North Wales Chronicle
3 hours ago
- North Wales Chronicle
Women's Euros forecast to boost UK economy with pubs hoping to serve more pints
Pubs being allowed to stay open later if England or Wales reach the final stages could also reel in more customers. The Uefa Women's Euro 2025 tournament kicks off in Switzerland on July 2, with England's Lionesses and Wales playing their first matches on Saturday July 5. Pubs are hoping to pull an additional 2.6 million extra pints during the tournament, the British Beer and Pub Association (BBPA) found, based on an estimated increase in pub beer sales during matches compared with the annual daily average. The BBPA, whose members brew 90% of British beer and own nearly half of UK pubs, said this could deliver a £13 million boost to the economy. Furthermore, pubs could be allowed to stay open beyond their usual closing time if either of the two countries reach the semi-finals or final of the Euros, which will take place towards the end of July.

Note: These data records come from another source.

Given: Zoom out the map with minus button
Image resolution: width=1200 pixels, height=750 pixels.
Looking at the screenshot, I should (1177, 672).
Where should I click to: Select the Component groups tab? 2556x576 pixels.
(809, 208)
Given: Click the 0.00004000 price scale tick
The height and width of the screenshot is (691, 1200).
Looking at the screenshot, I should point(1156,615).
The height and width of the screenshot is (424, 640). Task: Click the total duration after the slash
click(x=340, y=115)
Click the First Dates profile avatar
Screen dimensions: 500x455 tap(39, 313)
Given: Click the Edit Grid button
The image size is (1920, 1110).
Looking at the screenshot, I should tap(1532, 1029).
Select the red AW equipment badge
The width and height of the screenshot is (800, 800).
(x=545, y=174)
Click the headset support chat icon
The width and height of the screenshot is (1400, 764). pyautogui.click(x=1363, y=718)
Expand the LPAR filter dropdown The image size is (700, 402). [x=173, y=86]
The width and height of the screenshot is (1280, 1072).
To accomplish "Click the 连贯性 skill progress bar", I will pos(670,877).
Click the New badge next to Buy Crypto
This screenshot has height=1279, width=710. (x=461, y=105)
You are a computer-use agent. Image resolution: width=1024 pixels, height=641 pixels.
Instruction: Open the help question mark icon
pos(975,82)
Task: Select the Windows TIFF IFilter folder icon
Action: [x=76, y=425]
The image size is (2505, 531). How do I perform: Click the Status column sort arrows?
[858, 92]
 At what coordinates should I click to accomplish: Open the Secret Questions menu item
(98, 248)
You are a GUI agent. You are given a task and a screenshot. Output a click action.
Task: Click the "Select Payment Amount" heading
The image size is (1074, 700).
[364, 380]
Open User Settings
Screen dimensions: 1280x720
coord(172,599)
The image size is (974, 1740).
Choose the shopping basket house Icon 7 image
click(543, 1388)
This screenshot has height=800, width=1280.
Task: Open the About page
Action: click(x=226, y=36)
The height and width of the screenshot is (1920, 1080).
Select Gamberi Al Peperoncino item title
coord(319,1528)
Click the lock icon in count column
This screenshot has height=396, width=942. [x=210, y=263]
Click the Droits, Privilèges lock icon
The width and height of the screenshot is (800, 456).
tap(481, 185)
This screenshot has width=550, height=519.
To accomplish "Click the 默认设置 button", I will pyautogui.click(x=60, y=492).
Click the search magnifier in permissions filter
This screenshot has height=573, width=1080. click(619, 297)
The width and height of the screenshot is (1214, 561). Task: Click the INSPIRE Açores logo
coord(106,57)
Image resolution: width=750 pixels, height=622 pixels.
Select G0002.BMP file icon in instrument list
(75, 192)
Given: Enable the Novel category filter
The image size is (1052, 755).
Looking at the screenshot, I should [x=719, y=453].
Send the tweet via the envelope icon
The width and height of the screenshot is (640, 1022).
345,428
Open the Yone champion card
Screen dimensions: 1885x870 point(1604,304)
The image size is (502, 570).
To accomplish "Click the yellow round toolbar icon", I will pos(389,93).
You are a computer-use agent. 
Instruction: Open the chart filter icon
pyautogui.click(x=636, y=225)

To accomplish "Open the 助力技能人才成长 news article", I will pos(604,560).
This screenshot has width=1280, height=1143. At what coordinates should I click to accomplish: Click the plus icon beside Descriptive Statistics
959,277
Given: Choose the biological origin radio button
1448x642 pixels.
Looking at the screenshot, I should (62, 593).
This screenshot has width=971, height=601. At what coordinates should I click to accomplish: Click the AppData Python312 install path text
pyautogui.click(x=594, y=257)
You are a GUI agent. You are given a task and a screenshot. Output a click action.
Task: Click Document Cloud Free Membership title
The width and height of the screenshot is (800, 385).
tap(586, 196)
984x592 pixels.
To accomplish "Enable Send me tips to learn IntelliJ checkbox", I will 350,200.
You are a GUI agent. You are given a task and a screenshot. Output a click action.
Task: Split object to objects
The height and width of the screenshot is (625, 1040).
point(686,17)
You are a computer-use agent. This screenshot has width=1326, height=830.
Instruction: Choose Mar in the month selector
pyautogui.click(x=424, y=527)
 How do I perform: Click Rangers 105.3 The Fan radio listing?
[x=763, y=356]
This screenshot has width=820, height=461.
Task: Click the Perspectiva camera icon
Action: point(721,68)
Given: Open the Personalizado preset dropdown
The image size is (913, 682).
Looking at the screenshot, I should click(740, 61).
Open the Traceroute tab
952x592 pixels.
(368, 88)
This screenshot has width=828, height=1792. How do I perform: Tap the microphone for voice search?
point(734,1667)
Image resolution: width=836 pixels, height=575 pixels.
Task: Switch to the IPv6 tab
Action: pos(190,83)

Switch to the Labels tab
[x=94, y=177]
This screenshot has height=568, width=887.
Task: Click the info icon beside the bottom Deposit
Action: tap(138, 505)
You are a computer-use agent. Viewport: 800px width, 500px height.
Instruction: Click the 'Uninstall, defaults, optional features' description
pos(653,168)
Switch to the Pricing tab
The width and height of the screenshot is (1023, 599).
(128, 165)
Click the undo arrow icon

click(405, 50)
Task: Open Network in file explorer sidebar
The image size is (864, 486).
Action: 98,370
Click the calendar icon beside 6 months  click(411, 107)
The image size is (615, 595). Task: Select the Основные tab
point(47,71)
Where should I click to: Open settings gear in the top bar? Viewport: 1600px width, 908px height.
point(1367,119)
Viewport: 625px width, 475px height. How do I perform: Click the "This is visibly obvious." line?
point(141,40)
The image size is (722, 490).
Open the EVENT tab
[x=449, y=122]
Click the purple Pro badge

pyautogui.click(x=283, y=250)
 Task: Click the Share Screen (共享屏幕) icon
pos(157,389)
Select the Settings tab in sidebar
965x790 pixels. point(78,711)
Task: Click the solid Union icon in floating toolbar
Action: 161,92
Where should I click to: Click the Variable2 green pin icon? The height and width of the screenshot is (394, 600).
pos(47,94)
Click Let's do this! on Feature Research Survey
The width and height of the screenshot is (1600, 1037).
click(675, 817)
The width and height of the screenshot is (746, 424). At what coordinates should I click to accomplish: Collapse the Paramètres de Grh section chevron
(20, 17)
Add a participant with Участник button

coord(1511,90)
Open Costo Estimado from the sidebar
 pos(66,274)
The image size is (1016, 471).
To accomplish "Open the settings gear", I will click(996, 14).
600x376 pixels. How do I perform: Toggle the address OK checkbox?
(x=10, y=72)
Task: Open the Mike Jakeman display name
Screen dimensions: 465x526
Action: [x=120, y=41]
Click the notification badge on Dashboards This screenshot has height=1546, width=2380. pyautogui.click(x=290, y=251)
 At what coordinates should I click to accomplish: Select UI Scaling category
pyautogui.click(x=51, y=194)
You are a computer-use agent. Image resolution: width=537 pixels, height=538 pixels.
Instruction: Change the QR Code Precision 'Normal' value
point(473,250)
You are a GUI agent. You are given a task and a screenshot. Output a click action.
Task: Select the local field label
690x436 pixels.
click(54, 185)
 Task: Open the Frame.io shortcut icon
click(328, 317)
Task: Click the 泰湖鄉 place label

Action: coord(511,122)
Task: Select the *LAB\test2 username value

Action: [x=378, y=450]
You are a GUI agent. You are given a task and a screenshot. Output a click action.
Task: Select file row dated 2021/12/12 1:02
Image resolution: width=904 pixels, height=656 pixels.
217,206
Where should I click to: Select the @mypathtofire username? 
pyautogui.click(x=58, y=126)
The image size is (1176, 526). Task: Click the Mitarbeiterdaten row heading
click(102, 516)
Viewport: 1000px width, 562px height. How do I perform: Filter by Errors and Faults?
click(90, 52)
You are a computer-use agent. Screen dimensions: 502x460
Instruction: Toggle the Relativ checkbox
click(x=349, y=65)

Emma McClarkin, chief executive of the BBPA, said: 'The pub has forever been regarded as a home away from home, especially for sports fans, so it's no surprise that fans will be flocking to the pub to cheer on our brilliant teams.' However, Ms McClarkin renewed calls for the Government to 'level the playing field and reduce beer duty', with England and Wales paying the fourth-highest tax rate compared with other nations competing in the tournament, she said. Alcohol duty is paid by manufacturers when they make their products, and the duty is generally then passed on to consumers through prices. Duty on draught pints was cut by 1.7% earlier in the year – meaning a penny off a pint in the pub.